Update variable comparison to take datasets

This is needed if we are translating dimension and variable names between native model names and common Polaris names.
E3SM-Project · Dec 5, 2024 · 73eeb9f · 73eeb9f
1 parent 224658a
commit 73eeb9f
Showing 1 changed file with 41 additions and 16 deletions.
diff --git a/polaris/validate.py b/polaris/validate.py
@@ -5,7 +5,8 @@
 
 
 def compare_variables(variables, filename1, filename2, logger, l1_norm=0.0,
-                      l2_norm=0.0, linf_norm=0.0, quiet=True):
+                      l2_norm=0.0, linf_norm=0.0, quiet=True, ds1=None,
+                      ds2=None):
     """
     compare variables in the two files
 
@@ -49,6 +50,16 @@ def compare_variables(variables, filename1, filename2, logger, l1_norm=0.0,
         comparison is made.  This is generally desirable when using nonzero
         norm tolerance values.
 
+    ds1 : xarray.Dataset, optional
+        A dataset loaded from filename1.  This may save time if the dataset is
+        already loaded and allows for calculations to be performed or variables
+        to be renamed if necessary.
+
+    ds2 : xarray.Dataset, optional
+        A dataset loaded from filename2.  This may save time if the dataset is
+        already loaded and allows for calculations to be performed or variables
+        to be renamed if necessary.
+
     Returns
     -------
     all_pass : bool
@@ -61,18 +72,16 @@ def compare_variables(variables, filename1, filename2, logger, l1_norm=0.0,
             logger.error(f'File {filename} does not exist.')
             return False
 
-    ds1 = xr.open_dataset(filename1)
-    ds2 = xr.open_dataset(filename2)
+    if ds1 is None:
+        ds1 = xr.open_dataset(filename1)
+
+    if ds2 is None:
+        ds2 = xr.open_dataset(filename2)
 
     all_pass = True
 
     for variable in variables:
-        all_found = True
-        for ds, filename in [(ds1, filename1), (ds2, filename2)]:
-            if variable not in ds:
-                logger.error(f'Variable {variable} not in {filename}.')

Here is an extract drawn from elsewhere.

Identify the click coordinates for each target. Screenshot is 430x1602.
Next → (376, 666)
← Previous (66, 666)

-                all_found = False
-        if not all_found:
+        if not _all_found(ds1, filename1, ds2, filename2, variable, logger):
             all_pass = False
             continue
 
@@ -85,13 +94,8 @@ def compare_variables(variables, filename1, filename2, logger, l1_norm=0.0,
             all_pass = False
             continue
 
-        all_match = True
-        for dim in da1.sizes:
-            if da1.sizes[dim] != da2.sizes[dim]:
-                logger.error(f"Field sizes for variable {variable} don't "
-                             f"match files {filename1} and {filename2}.")

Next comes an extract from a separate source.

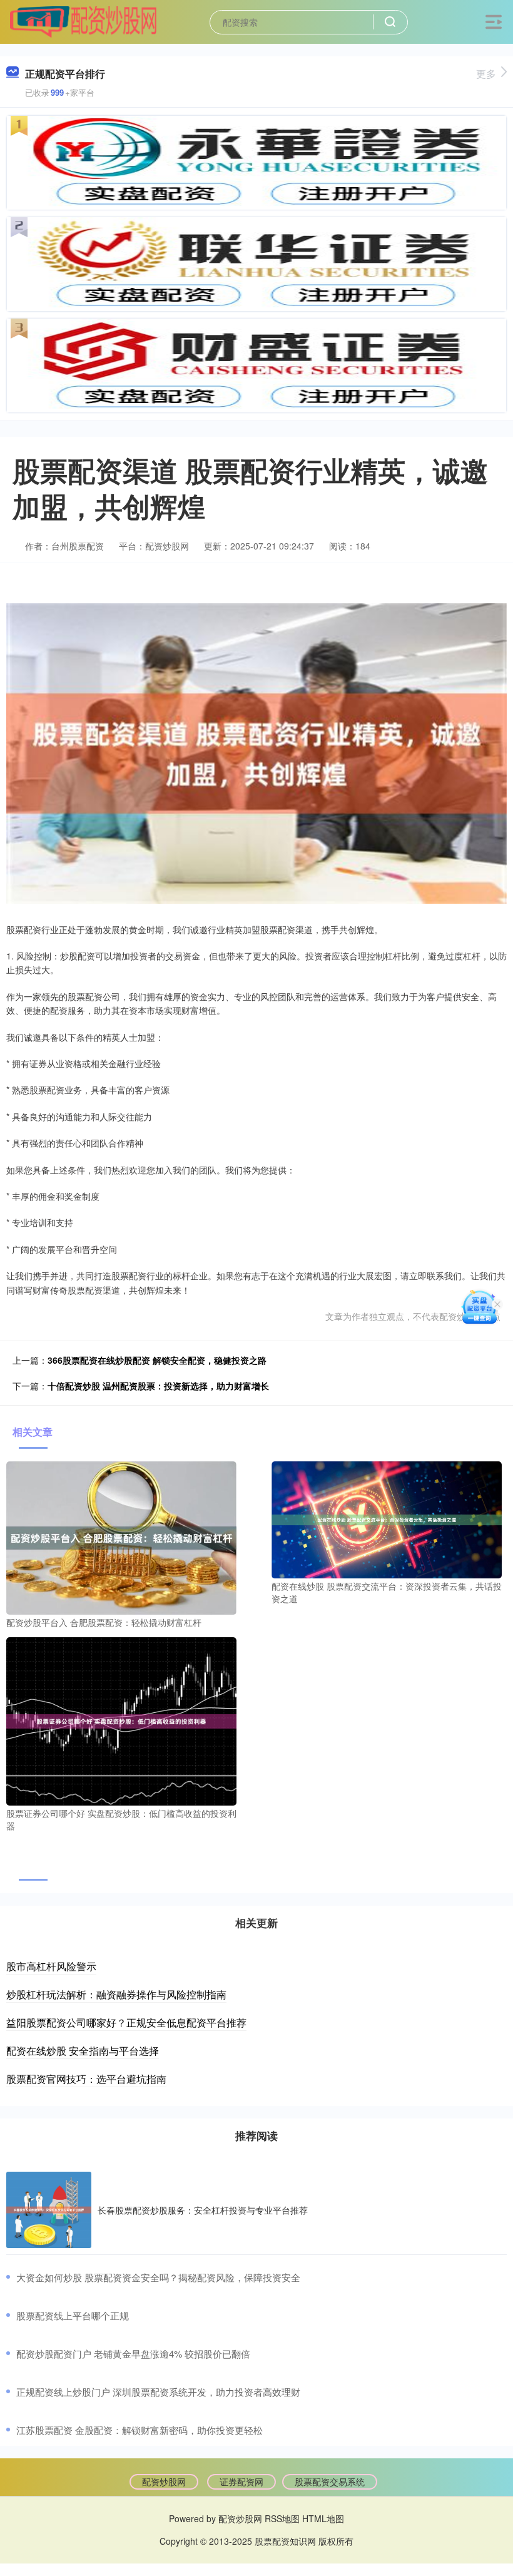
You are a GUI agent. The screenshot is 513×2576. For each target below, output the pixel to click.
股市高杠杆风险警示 (51, 1966)
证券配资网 (241, 2481)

-                all_match = False
-        if not all_match:
+        if not _all_sizes_match(da1, filename1, da2, filename2, variable,
+                                logger):
             all_pass = False
             continue
 
@@ -139,6 +143,27 @@ def compare_variables(variables, filename1, filename2, logger, l1_norm=0.0,
     return all_pass
 
 
+def _all_found(ds1, filename1, ds2, filename2, variable, logger):
+    """ Is the variable found in both datasets? """
+    all_found = True
+    for ds, filename in [(ds1, filename1), (ds2, filename2)]:
+        if variable not in ds:
+            logger.error(f'Variable {variable} not in {filename}.')
+            all_found = False
+    return all_found
+
+
+def _all_sizes_match(da1, filename1, da2, filename2, variable, logger):
+    """ Do all dimension sizes match between the two variables? """
+    all_match = True
+    for dim in da1.sizes:
+        if da1.sizes[dim] != da2.sizes[dim]:
+            logger.error(f"Field sizes for variable {variable} don't "
+                         f"match files {filename1} and {filename2}.")
+            all_match = False
+    return all_match
+
+
 def _compute_norms(da1, da2, quiet, max_l1_norm, max_l2_norm, max_linf_norm,
                    time_index=None):
     """ Compute norms between variables in two DataArrays """